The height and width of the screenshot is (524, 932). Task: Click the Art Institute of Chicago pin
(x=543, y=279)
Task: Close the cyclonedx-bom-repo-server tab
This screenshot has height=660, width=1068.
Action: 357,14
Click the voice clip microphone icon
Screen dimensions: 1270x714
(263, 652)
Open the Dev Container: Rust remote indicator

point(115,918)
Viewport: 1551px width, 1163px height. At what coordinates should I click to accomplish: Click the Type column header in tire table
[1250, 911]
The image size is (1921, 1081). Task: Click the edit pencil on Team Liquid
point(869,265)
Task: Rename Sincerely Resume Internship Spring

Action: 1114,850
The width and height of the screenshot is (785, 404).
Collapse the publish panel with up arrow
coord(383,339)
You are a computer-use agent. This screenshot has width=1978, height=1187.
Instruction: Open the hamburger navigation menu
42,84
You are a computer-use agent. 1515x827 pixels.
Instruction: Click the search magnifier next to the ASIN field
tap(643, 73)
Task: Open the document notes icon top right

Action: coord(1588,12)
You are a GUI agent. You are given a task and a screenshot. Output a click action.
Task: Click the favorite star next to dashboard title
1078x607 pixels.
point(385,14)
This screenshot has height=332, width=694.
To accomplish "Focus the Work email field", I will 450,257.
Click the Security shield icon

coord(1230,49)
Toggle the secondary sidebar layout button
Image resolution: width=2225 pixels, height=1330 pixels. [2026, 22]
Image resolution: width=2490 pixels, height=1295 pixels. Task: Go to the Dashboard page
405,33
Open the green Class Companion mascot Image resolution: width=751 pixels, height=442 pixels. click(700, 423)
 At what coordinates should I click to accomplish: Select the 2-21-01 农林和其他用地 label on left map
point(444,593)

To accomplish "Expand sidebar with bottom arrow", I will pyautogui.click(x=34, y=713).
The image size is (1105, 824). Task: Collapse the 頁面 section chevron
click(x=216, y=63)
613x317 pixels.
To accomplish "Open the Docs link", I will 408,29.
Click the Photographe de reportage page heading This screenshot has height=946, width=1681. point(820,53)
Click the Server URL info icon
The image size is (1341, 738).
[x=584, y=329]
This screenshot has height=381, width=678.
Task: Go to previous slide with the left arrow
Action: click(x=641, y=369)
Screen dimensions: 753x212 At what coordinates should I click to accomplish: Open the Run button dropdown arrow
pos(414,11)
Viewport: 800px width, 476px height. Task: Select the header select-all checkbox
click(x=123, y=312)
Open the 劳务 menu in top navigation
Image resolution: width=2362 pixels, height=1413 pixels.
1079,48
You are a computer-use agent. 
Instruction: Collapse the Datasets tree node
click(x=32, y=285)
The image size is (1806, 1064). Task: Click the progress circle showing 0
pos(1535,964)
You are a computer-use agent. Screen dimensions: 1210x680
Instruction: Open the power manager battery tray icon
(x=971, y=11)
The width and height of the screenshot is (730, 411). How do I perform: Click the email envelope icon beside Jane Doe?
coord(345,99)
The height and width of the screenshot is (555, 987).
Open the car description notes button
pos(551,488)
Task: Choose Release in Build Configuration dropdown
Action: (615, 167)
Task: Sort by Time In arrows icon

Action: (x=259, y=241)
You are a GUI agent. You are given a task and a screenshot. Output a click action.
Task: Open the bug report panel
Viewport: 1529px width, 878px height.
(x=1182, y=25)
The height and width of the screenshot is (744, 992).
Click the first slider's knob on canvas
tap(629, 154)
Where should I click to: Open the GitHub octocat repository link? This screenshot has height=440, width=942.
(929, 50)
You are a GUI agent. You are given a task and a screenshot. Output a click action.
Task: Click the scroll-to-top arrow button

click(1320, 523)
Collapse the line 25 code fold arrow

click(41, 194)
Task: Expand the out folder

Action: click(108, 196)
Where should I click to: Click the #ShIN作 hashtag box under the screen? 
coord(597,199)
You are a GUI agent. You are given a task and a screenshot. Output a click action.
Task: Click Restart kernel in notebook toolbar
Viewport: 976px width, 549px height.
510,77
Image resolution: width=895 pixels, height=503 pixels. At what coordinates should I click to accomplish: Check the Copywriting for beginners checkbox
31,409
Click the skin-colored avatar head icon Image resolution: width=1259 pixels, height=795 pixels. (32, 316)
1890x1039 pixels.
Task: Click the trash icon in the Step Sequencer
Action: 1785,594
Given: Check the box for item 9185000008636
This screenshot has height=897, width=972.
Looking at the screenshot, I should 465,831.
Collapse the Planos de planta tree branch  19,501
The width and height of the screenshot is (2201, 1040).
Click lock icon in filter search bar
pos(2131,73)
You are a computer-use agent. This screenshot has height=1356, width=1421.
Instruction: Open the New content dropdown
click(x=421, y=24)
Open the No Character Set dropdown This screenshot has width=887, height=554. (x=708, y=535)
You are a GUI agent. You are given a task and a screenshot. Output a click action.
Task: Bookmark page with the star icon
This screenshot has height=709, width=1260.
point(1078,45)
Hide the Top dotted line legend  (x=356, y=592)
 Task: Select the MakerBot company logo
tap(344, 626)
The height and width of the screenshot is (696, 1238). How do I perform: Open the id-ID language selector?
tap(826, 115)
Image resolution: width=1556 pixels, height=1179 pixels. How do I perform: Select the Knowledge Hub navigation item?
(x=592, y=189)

Task: Of all the entries above, retype exactly the lines from the line with "Viewport: 976px width, 549px height." to the line with "Collapse the Planos", both included, and no others.

Response to the task:
Viewport: 976px width, 549px height.
510,77
Image resolution: width=895 pixels, height=503 pixels. At what coordinates should I click to accomplish: Check the Copywriting for beginners checkbox
31,409
Click the skin-colored avatar head icon Image resolution: width=1259 pixels, height=795 pixels. (32, 316)
1890x1039 pixels.
Task: Click the trash icon in the Step Sequencer
Action: 1785,594
Given: Check the box for item 9185000008636
This screenshot has height=897, width=972.
Looking at the screenshot, I should 465,831.
Collapse the Planos de planta tree branch  19,501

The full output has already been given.